> _Assignment_
Leaving out the images, transcribe every record below exactly.

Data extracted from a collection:
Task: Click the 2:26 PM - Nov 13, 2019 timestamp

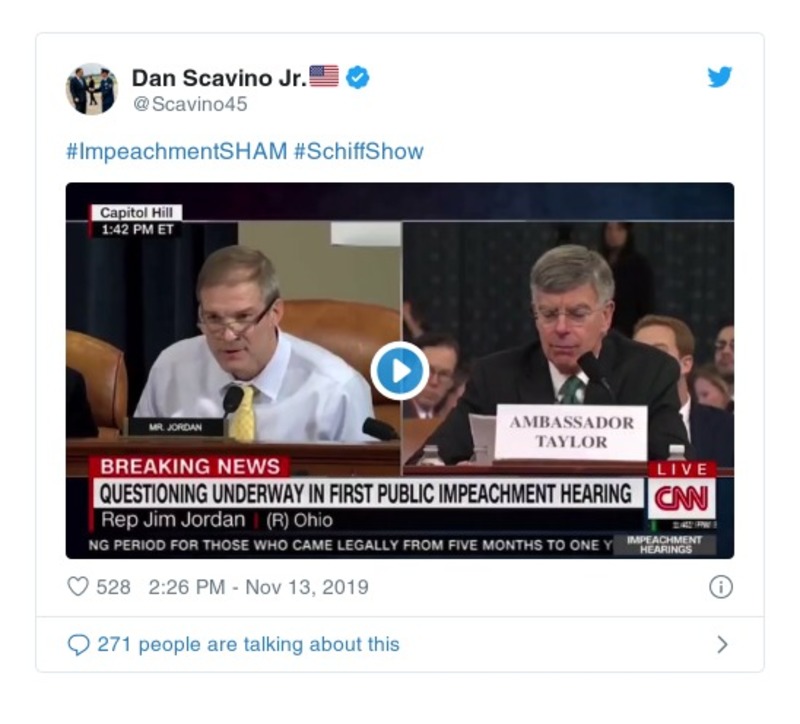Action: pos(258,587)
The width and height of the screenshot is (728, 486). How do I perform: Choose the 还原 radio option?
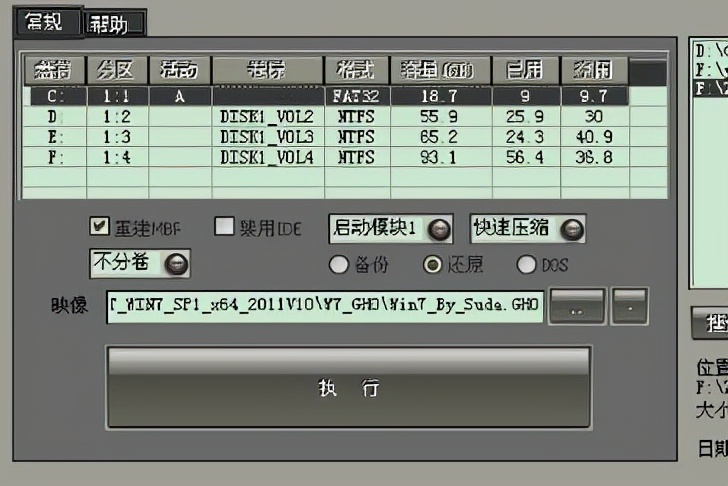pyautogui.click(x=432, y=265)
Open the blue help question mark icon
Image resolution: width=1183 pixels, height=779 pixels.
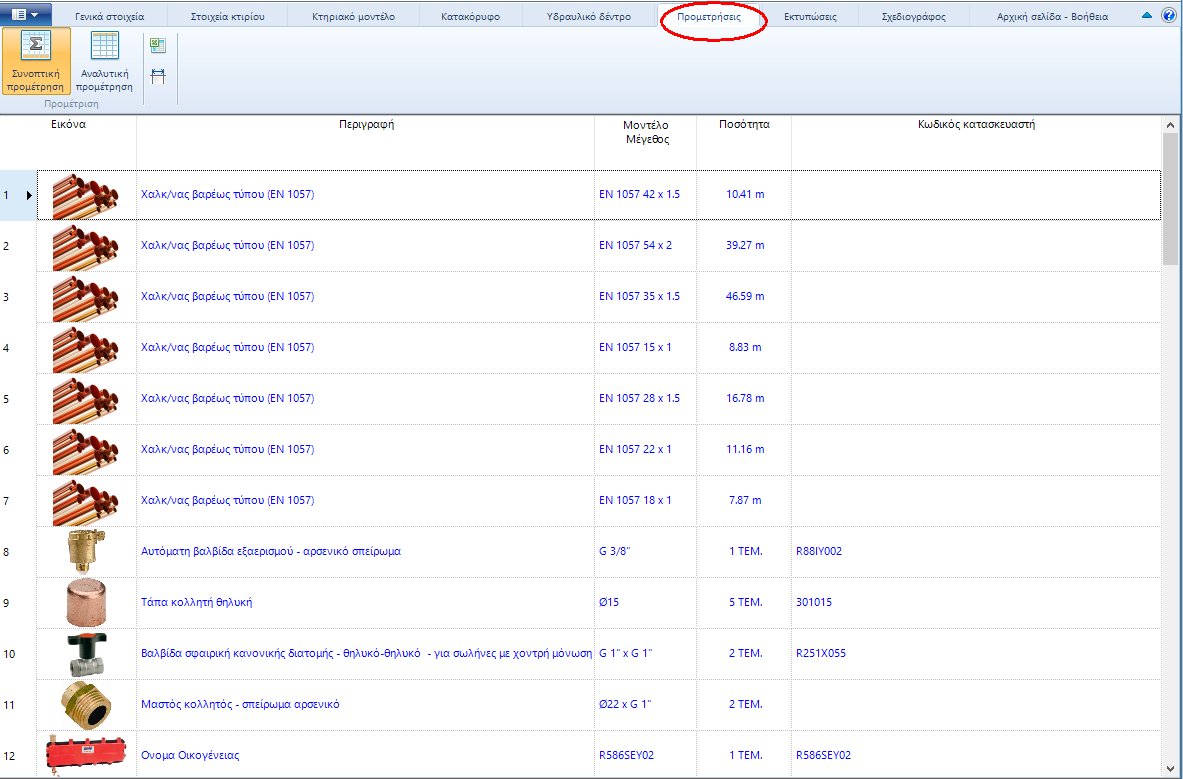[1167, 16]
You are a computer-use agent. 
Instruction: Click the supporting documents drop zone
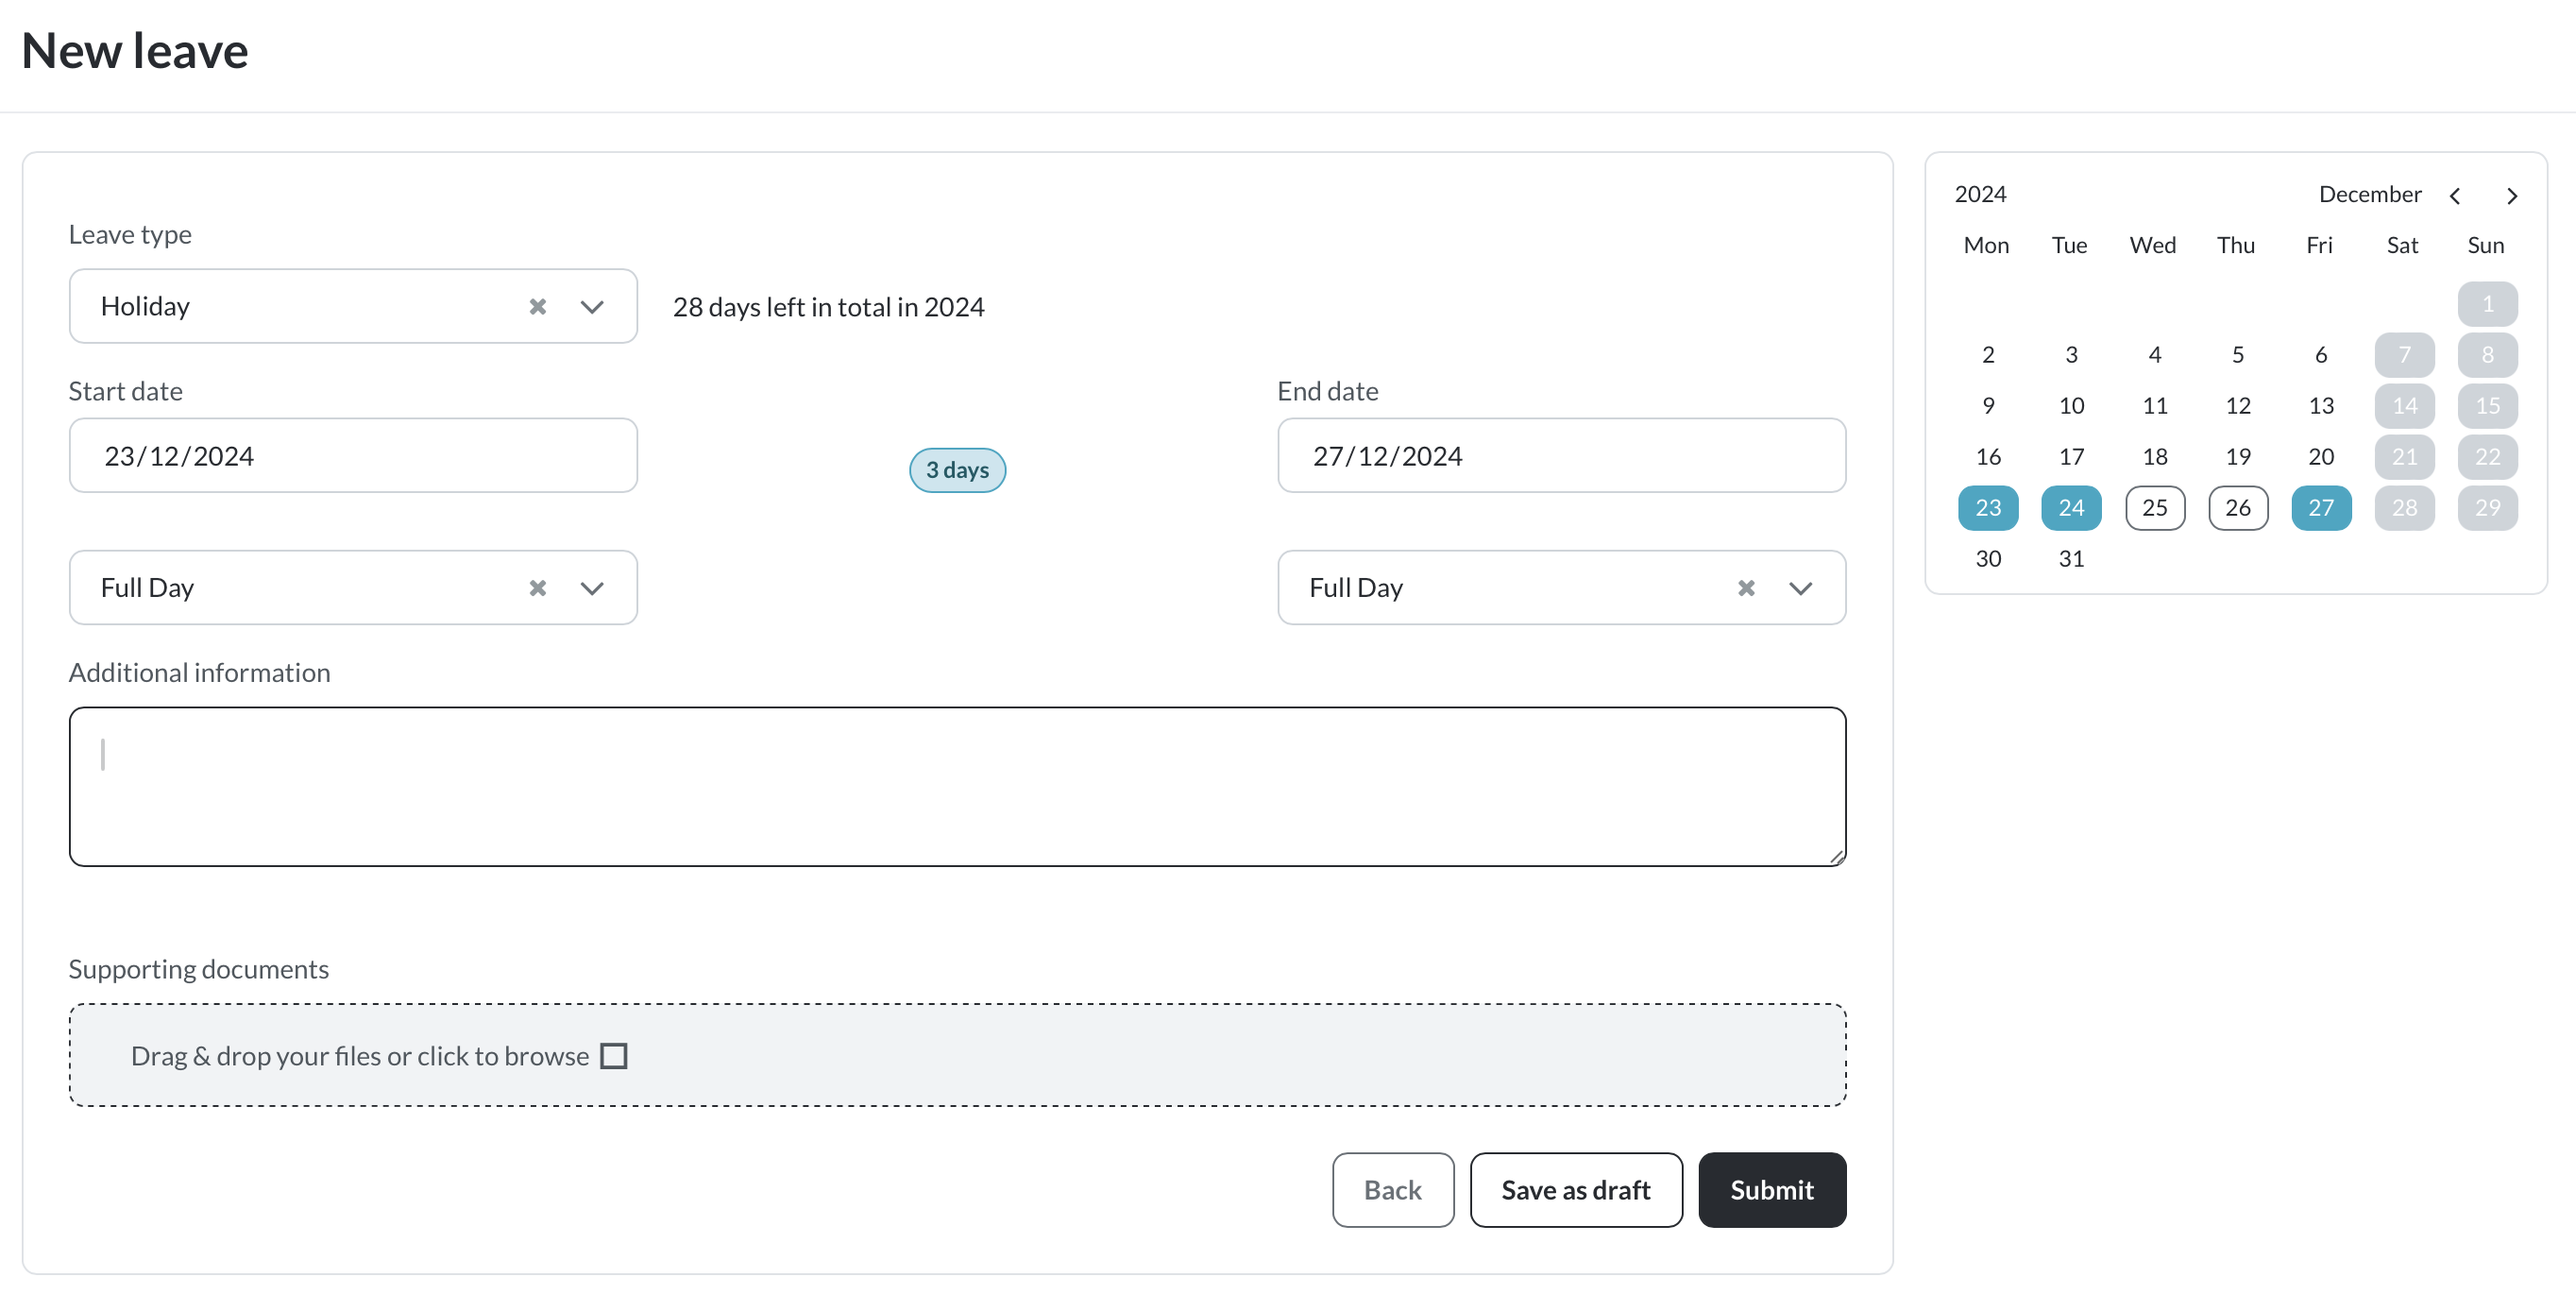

> _Task output_
Task: Click the 2:26 PM - Nov 13, 2019 timestamp

Action: pos(258,587)
The width and height of the screenshot is (728, 486). How do I perform: Choose the 还原 radio option?
pyautogui.click(x=432, y=265)
Open the blue help question mark icon
Image resolution: width=1183 pixels, height=779 pixels.
[1167, 16]
You are a computer-use agent. 
Instruction: Click the supporting documents drop zone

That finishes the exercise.